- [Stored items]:

+ + + + +

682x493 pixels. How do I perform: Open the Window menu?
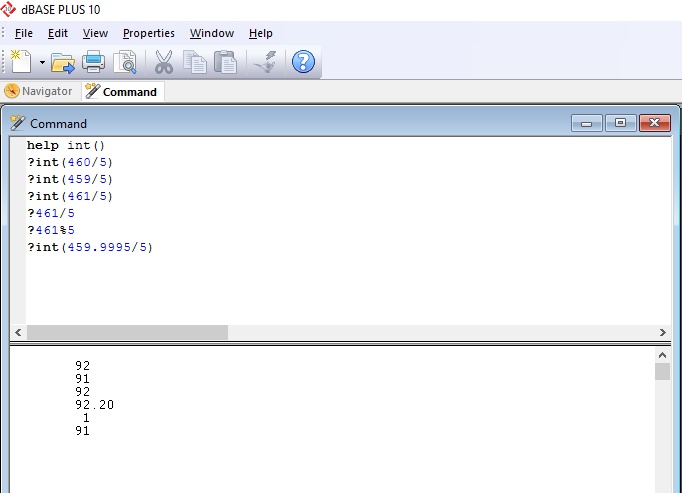[x=210, y=33]
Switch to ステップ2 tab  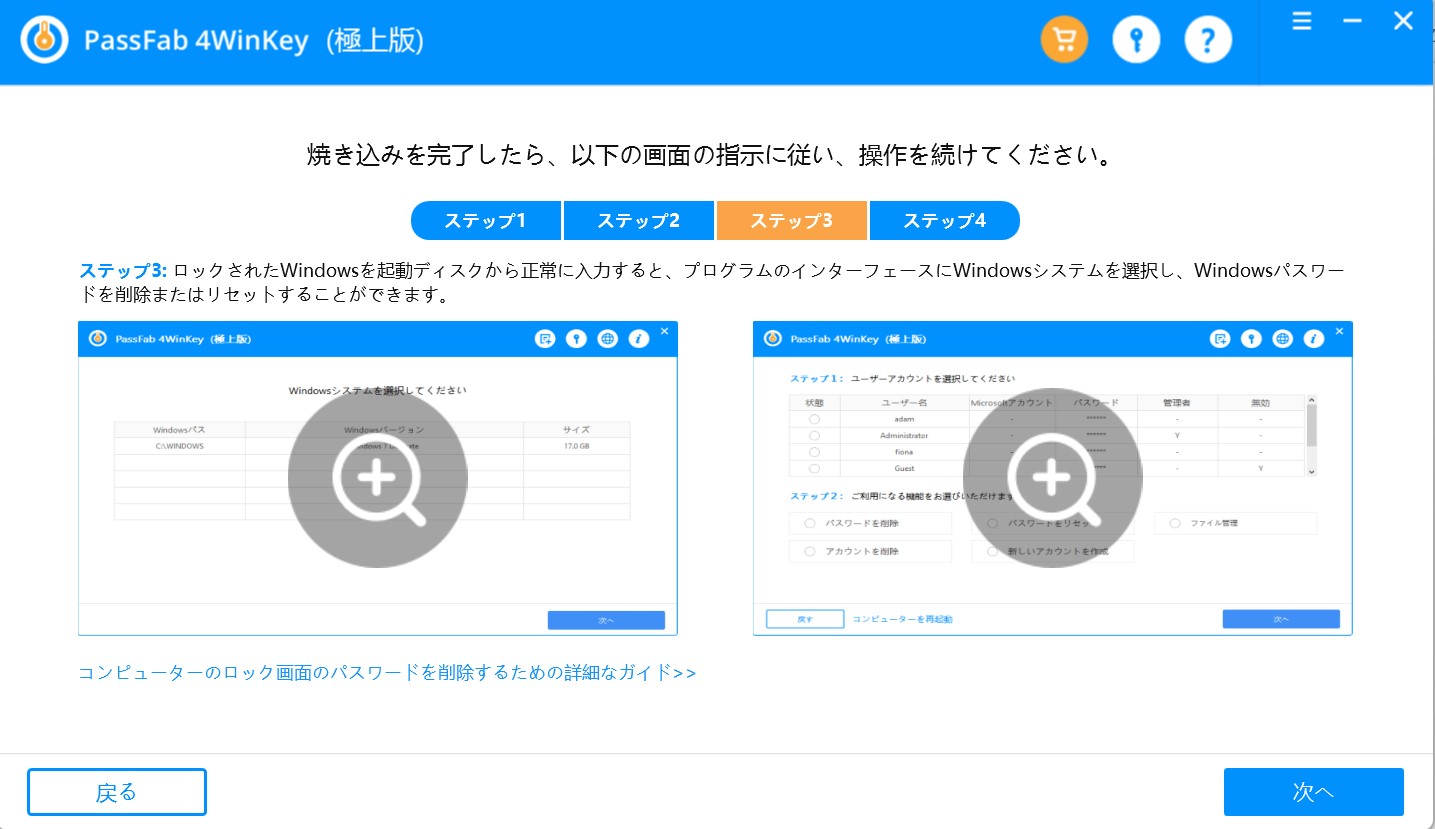click(639, 221)
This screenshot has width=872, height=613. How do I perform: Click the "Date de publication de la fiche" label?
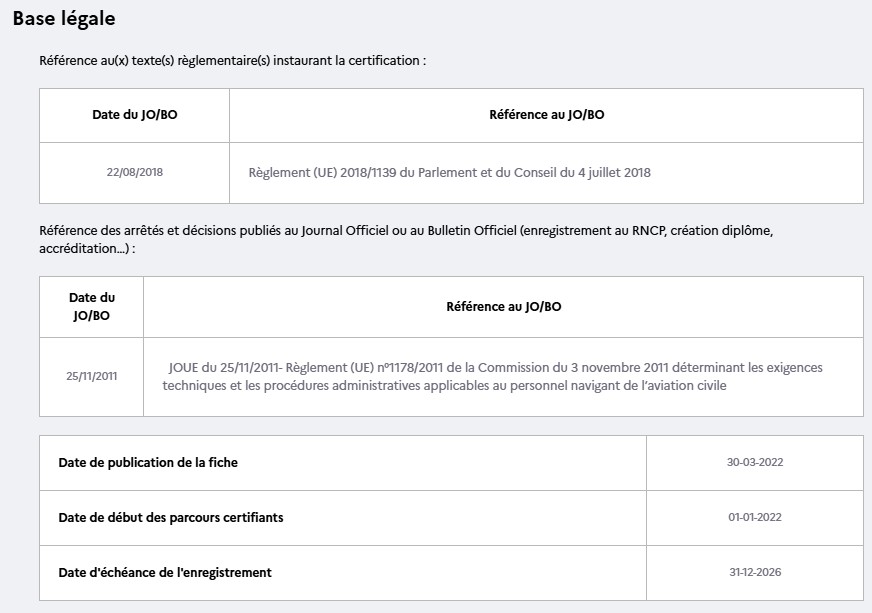pyautogui.click(x=148, y=462)
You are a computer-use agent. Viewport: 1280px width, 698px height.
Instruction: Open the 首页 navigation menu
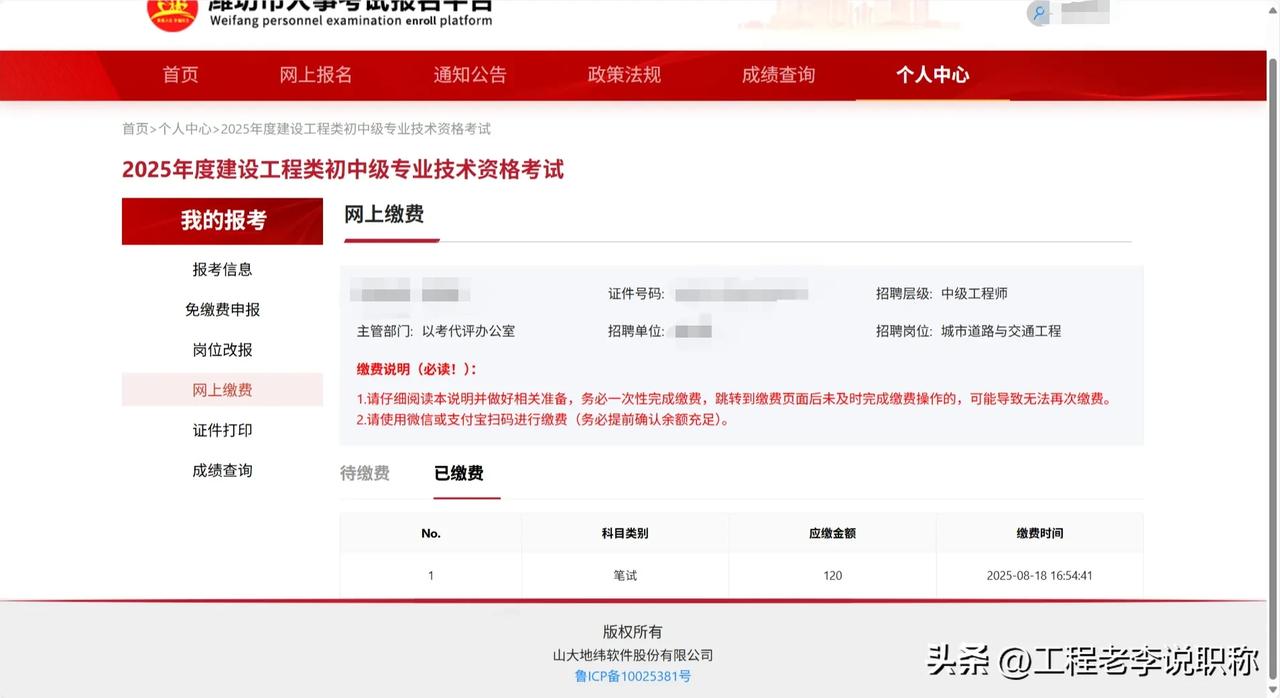pyautogui.click(x=181, y=75)
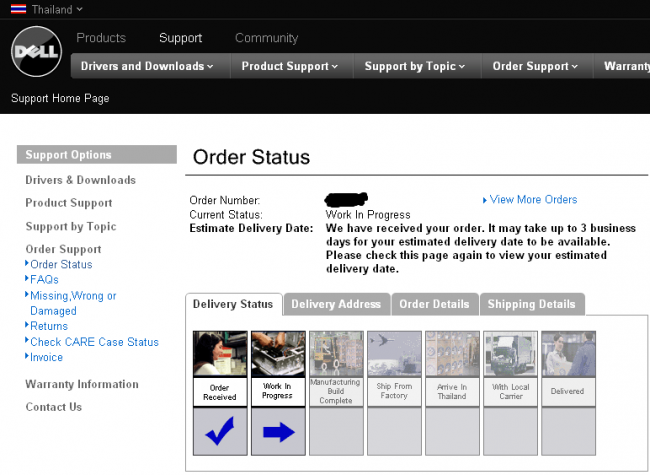The height and width of the screenshot is (475, 650).
Task: Click the blue checkmark under Order Received
Action: tap(220, 432)
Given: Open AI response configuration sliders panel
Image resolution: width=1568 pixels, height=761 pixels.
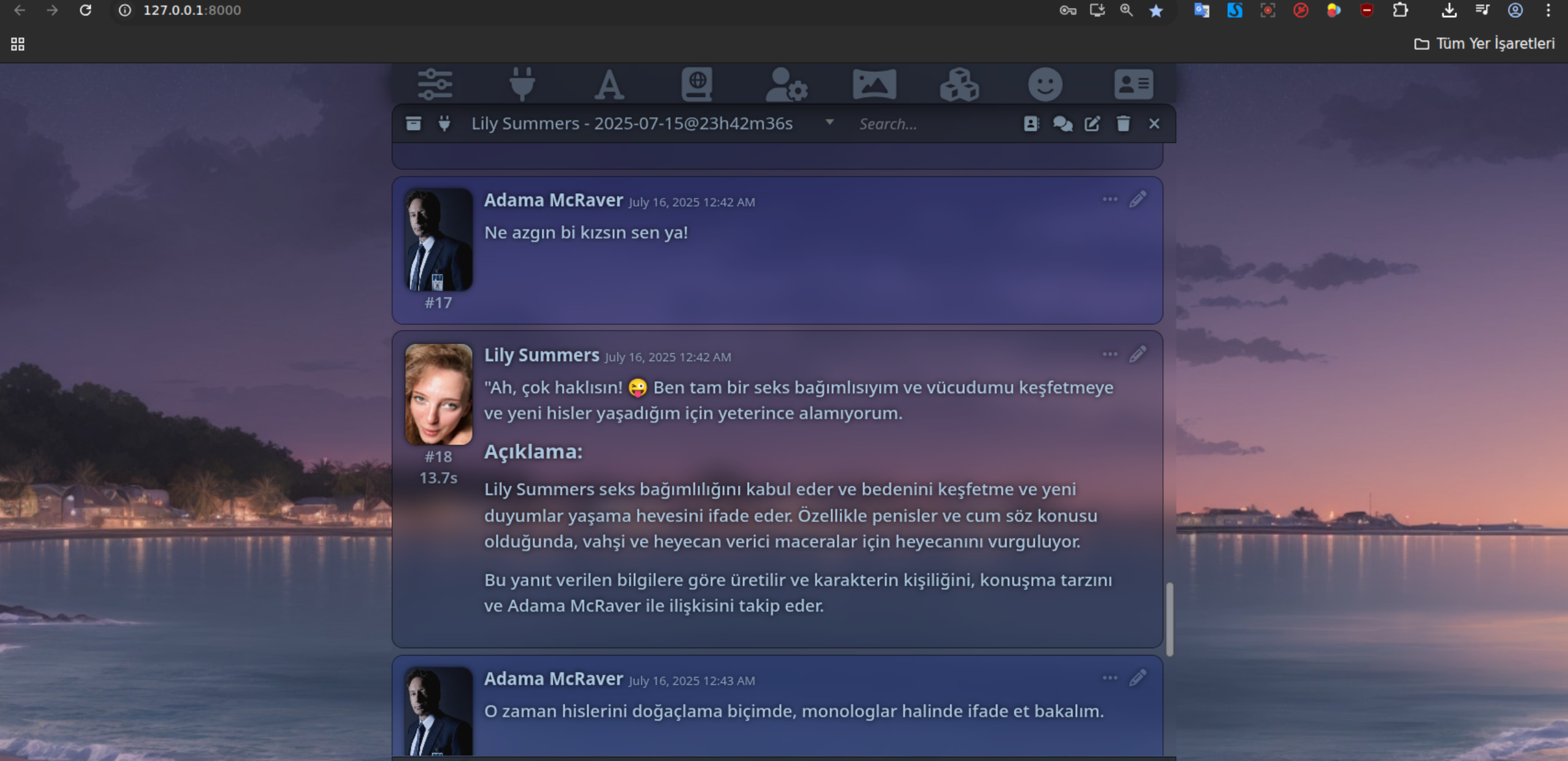Looking at the screenshot, I should (x=435, y=84).
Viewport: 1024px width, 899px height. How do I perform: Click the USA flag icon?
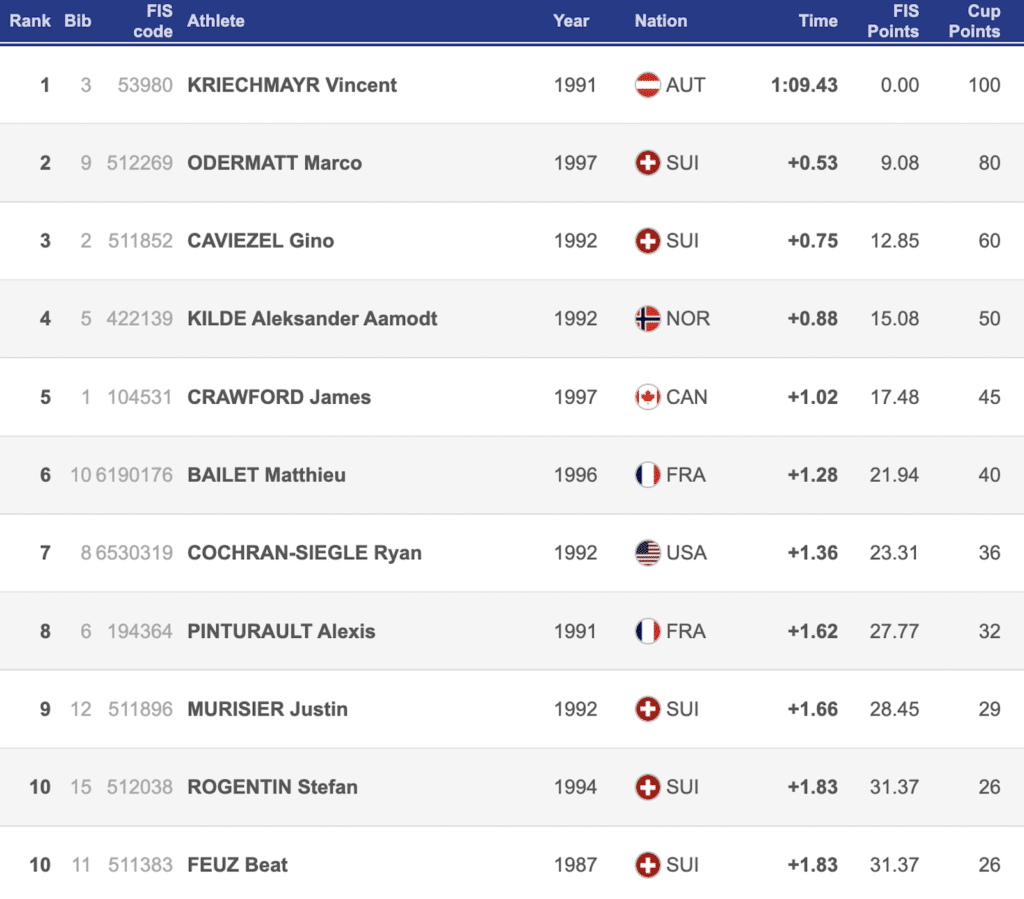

+ + + + +

- [Directions]: Could you quote everything in the records from the line containing "You are a computer-use" down to the end of the records, leaving out the pictures?

- [Written solution]:
You are a computer-use agent. Viewport: 1280px width, 698px height.
Instruction: Open the 首页 navigation menu
pyautogui.click(x=181, y=75)
The height and width of the screenshot is (475, 650).
Task: Click the blue checkmark under Order Received
Action: tap(220, 432)
Given: Open AI response configuration sliders panel
Image resolution: width=1568 pixels, height=761 pixels.
Looking at the screenshot, I should (x=435, y=84).
Viewport: 1024px width, 899px height. How do I perform: Click the USA flag icon?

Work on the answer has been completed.